À l’articulation des recherches en neurosciences, en neurologie et en psychiatrie, l’histoire des maladies neurodégénératives et neuropsychiatriques sera développée selon trois perspectives. Les liens entre le cerveau, le développement des techniques exploratoires et la médecine seront suivis dans un cheminement historique et épistémologique qui mène de la découverte physiologique de l’excitabilité nerveuse à la neurochirurgie et à la stimulation cérébrale profonde.

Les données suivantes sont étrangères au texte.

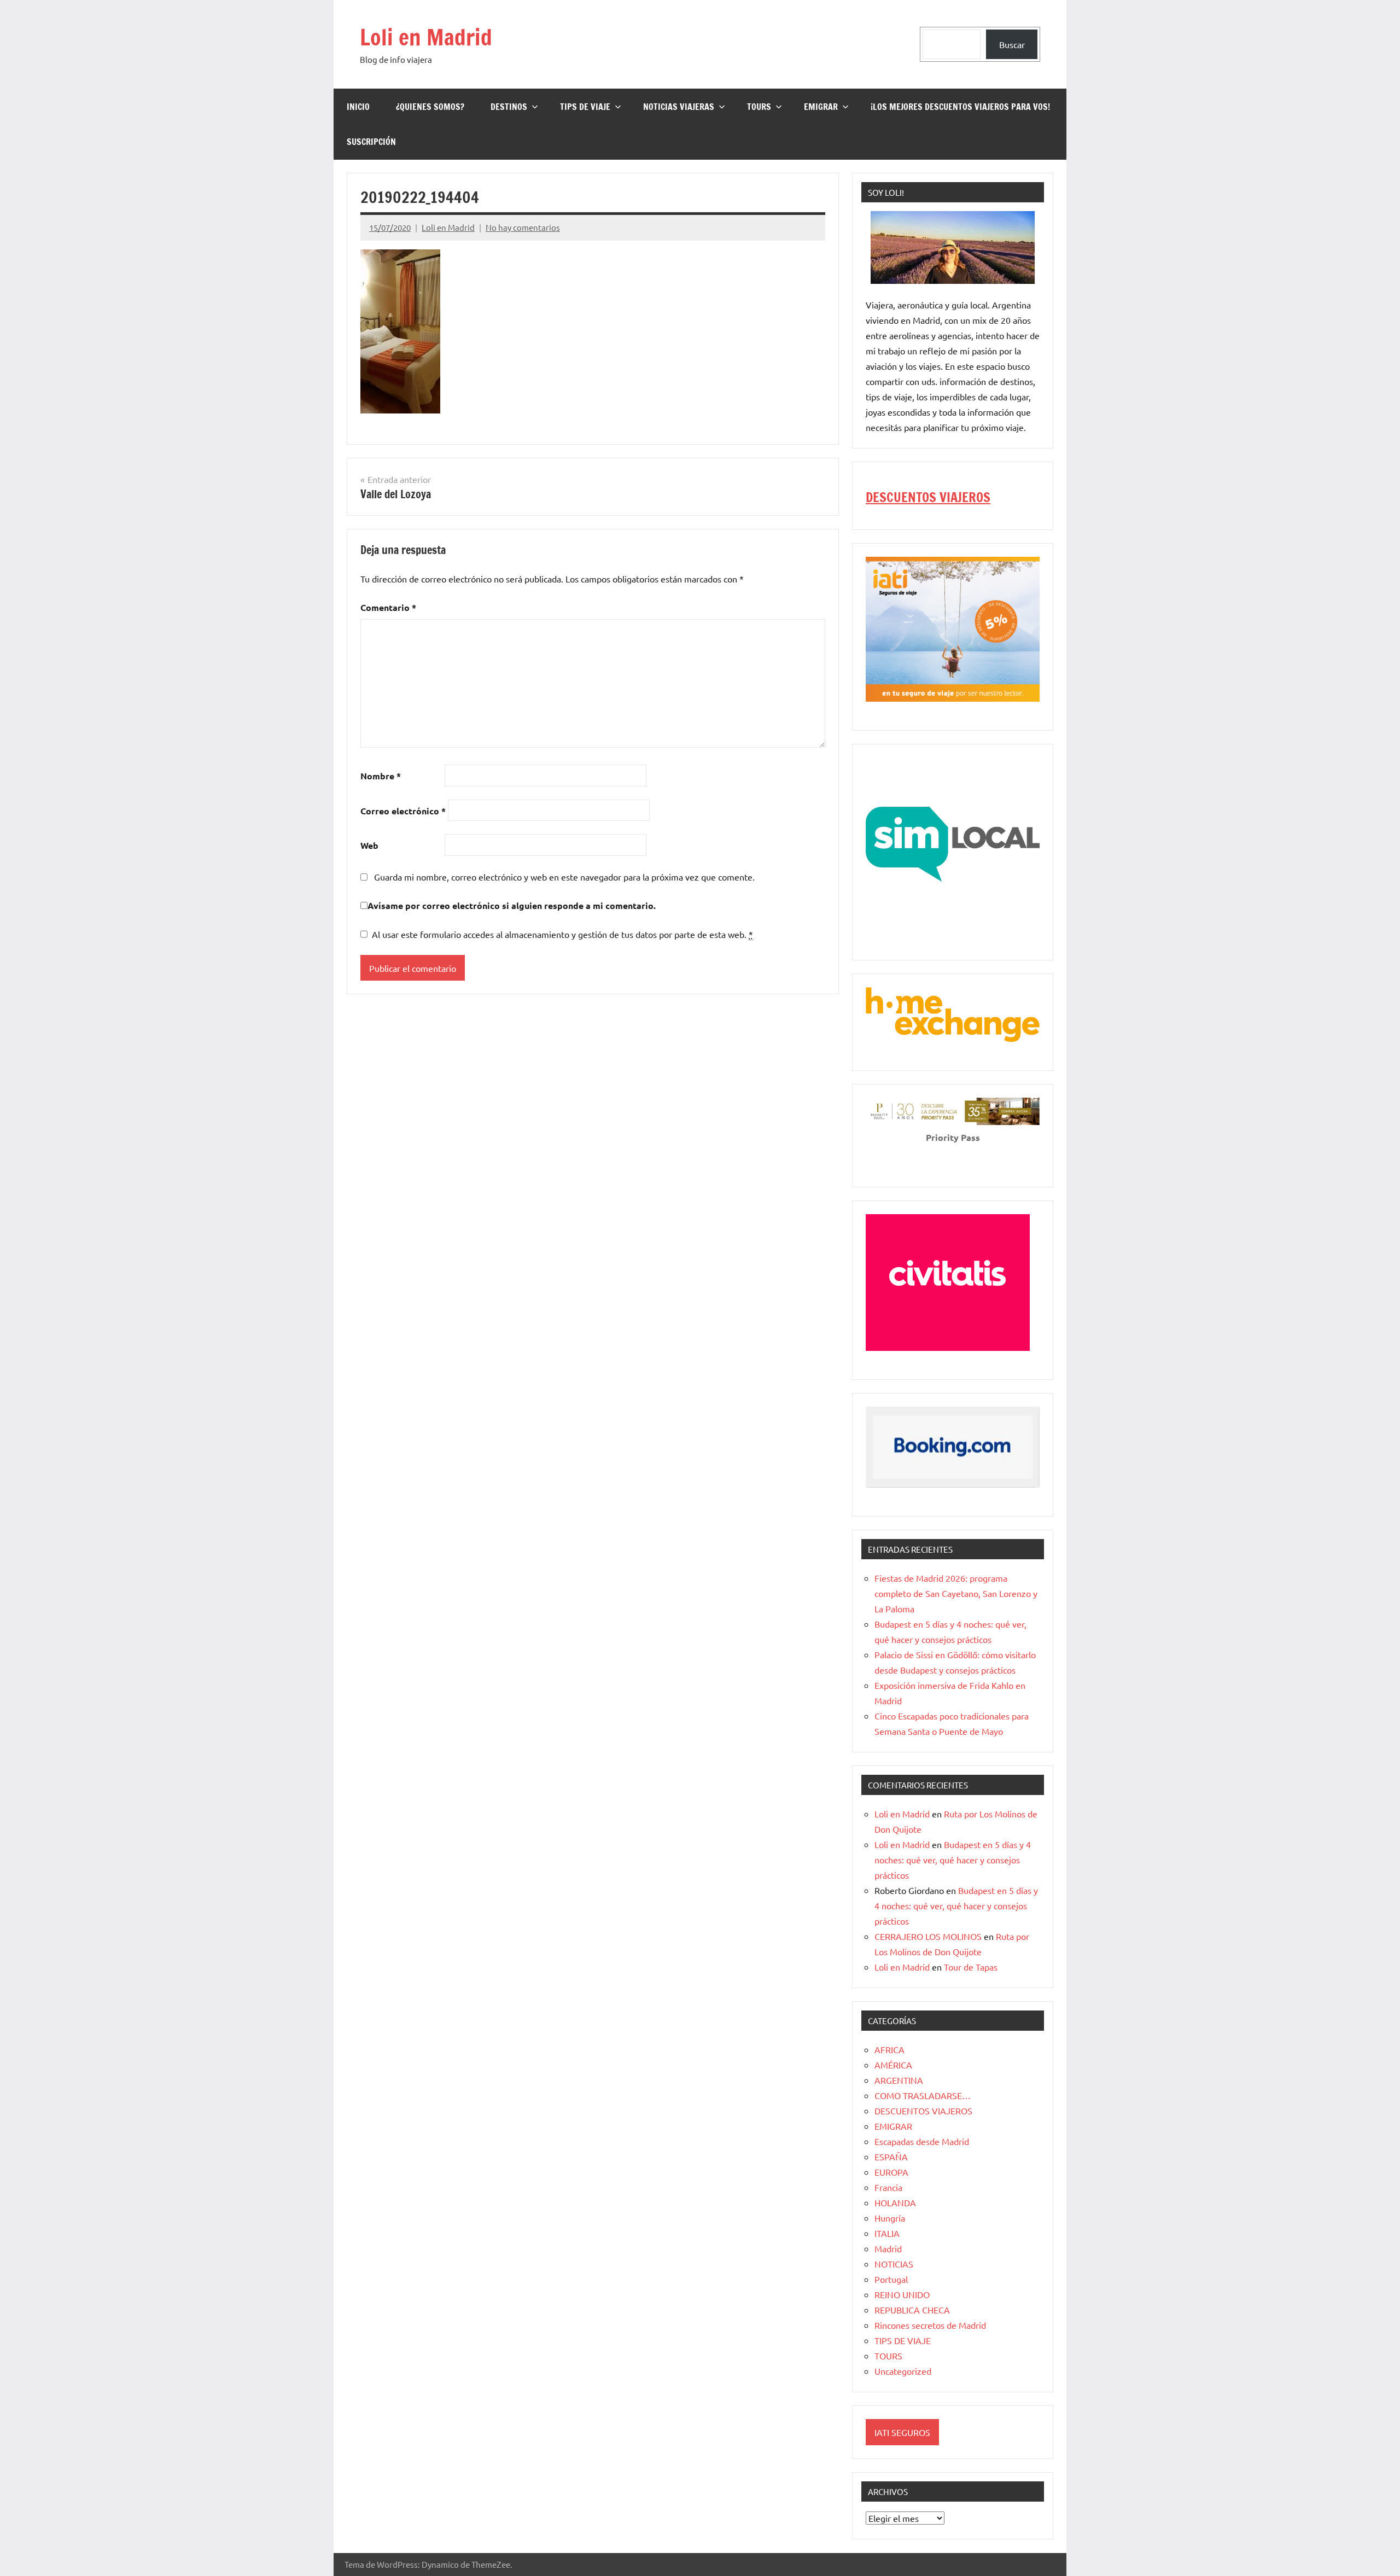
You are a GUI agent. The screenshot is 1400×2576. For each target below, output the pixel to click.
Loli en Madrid (426, 37)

La thématique de l’existence de frontières entre neurologie et psychiatrie sera explorée : ces frontières possèdent elles une essentialité ? Ne sont-elles pas déterminées par une structure épistémologique à l’origine de différentes appréhensions des maladies mentales ? Enfin les techniques de stimulation cérébrales sont-elles seulement des outils thérapeutiques ou des instruments de recherches fondamentales sur la physiologie cérébrale ? (
C. Cherici)
Certains « modèles » qui sous-tendent les pratiques de soin psychique, et les théories qui les soutiennent ou qui en émanent, dans leur contexte historique d’émergence et d’un point de vue épistémologique seront analysés. Deux terrains cliniques et deux formes de pathologies sont privilégiés dans cet examen des pratiques et logiques de « santé mentale », permettant notamment d’interroger certaines articulations entre psychothérapies, théories de la personne, et société : les « pathologies du travail », et certains types de « remèdes » relevant notamment du paradigme du « bio-psycho-social » ; les « nouvelles pathologies », appréhendées comme pathologies narcissiques et pathologies de l’idéal, qui peuvent s’analyser comme défaillances des processus d’institution du sujet et faisant l’objet de nouvelles normativités. La perspective qui fédère ces considérations sur diverses formes de thérapeutiques visant la santé mentale, est la mobilisation et la manipulation particulière de ce « lien » qui désigne l’articulation du psychique et du social/culturel. La notion de lien correspond ici à la métaphorisation des écarts entre l’interne et l’externe (cette représentation en termes d’espaces distincts et hétérogènes étant elle-même sujette à questionnement). Et nous interrogerons en particulier les contributions de différents sous-domaines de la psychologie à ces descriptions et usages du lien, depuis les représentations plus humanistes datant des siècles précédents, jusqu’à des orientations plus instrumentales caractéristiques de notre culture dite « hypermoderne ». Différentes théories du lien seront sollicitées, depuis la notion d’espace transitionnel chez D. Winnicott, celle d’habitus issue de différentes sociologies (N. Elias, P. Bourdieu), jusqu’à celles développées par R. Kaës des alliances structurantes et défensives, et plus largement les travaux relevant de l’anthropologie psychanalytique (C. Castoriadis, P. Legendre), d’une part, et de l’anthropologie phénoménologique d’autre part (M. Henry, P. Ricœur). (projet porté notamment par
P. Spoljar)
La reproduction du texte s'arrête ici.